Kommentar Die Koalitionsvorsitzenden - Vertagt
Die Koalition ist erstaunlich lässig im Umgang mit der öffentlichen Erwartung. Anstatt ein Signal zum politischen Durchstarten zu geben, setzt sich die Merkel-Art der Konfliktbewältigungsstrategie wieder einmal durch: Sie vertagt die Probleme, verzögert dringend notwendige politische Entscheidungsprozesse und verhindert so den Eindruck einer tatkräftigen Regierung.

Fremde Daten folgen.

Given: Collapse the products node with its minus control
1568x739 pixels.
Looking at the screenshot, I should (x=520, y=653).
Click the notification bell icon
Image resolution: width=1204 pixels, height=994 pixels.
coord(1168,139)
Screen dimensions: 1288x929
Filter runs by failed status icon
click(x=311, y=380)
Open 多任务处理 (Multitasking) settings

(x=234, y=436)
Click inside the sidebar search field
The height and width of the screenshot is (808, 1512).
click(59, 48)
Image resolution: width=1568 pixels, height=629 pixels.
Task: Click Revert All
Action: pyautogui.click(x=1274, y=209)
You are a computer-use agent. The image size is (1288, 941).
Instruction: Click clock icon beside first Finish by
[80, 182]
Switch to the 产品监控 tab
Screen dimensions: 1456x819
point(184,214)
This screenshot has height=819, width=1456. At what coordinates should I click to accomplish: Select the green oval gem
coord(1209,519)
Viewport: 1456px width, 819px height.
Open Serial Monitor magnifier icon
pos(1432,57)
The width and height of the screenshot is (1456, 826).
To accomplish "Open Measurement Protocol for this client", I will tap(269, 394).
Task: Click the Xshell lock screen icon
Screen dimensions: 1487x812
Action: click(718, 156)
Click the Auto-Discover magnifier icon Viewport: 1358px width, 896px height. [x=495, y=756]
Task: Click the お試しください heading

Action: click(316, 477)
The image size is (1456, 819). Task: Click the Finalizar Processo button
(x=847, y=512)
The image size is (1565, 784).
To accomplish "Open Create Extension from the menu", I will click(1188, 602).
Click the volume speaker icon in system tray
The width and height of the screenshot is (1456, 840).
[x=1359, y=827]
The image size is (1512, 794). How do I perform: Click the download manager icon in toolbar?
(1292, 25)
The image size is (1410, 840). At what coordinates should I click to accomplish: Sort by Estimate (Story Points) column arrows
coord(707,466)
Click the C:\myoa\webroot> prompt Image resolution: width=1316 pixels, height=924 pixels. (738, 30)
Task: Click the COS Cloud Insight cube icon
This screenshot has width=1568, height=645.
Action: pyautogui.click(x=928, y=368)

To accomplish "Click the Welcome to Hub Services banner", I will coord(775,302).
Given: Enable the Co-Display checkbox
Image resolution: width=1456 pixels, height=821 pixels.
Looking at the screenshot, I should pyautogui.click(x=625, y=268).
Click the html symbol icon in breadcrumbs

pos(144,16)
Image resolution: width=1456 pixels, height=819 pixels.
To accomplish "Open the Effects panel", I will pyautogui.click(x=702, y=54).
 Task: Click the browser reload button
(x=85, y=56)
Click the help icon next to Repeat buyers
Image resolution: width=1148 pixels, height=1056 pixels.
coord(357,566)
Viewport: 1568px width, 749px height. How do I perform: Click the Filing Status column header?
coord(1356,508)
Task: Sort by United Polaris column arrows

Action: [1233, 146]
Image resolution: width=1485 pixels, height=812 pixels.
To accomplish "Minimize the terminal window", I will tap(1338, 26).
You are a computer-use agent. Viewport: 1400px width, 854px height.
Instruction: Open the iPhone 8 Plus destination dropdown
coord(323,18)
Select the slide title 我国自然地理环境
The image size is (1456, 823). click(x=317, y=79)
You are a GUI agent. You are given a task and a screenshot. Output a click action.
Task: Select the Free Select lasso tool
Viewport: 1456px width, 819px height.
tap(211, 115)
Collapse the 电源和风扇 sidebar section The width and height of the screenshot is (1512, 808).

Die beiden Männer, mit denen sie innenpolitisch zu tun hat, verhalten sich kaum weniger irrational: CSU-Chef Seehofer tritt der Kanzlerin durch öffentliche Kritik immer hörbarer vor's Schienenbein. Und FDP-Chef Rösler bereicherte die politische Kultur um Vergleiche zwischen zwischen Kanzlerin und einem Frosch im Kochtopf. Das Schlimme ist: Rösler ist immer noch stolz darauf.
Diese Form persönlicher Gehässigkeiten hat viel mit der Unzufriedenheit in der Koalition zu tun. Sie wird - noch - überdeckt durch die unbestreitbare Tatsache, dass dieses Land überdurchschnittlich gut mit den Folgen der Wirtschafts- und Währungskrise zurecht gekommen ist. Das gilt als zentrale Leistung der Kanzlerin.
Mit diesem Pfund kann Angela Merkel für ihre Partei in den anstehenden Bundestagswahlen wuchern, auch wenn die Konjunkturprognosen auf grauere Zeiten hindeuten. Wenn man es aber mit einem Profilneurotiker à la Seehofer und einem innerparteilich schwachen FDP-Chef zu tun hat, geraten diese positiven Entwicklungen in den Hintergrund. Der gestrige Vorsitzenden-Gipfel hat diesen Zwiespalt eindrucksvoll dokumentiert.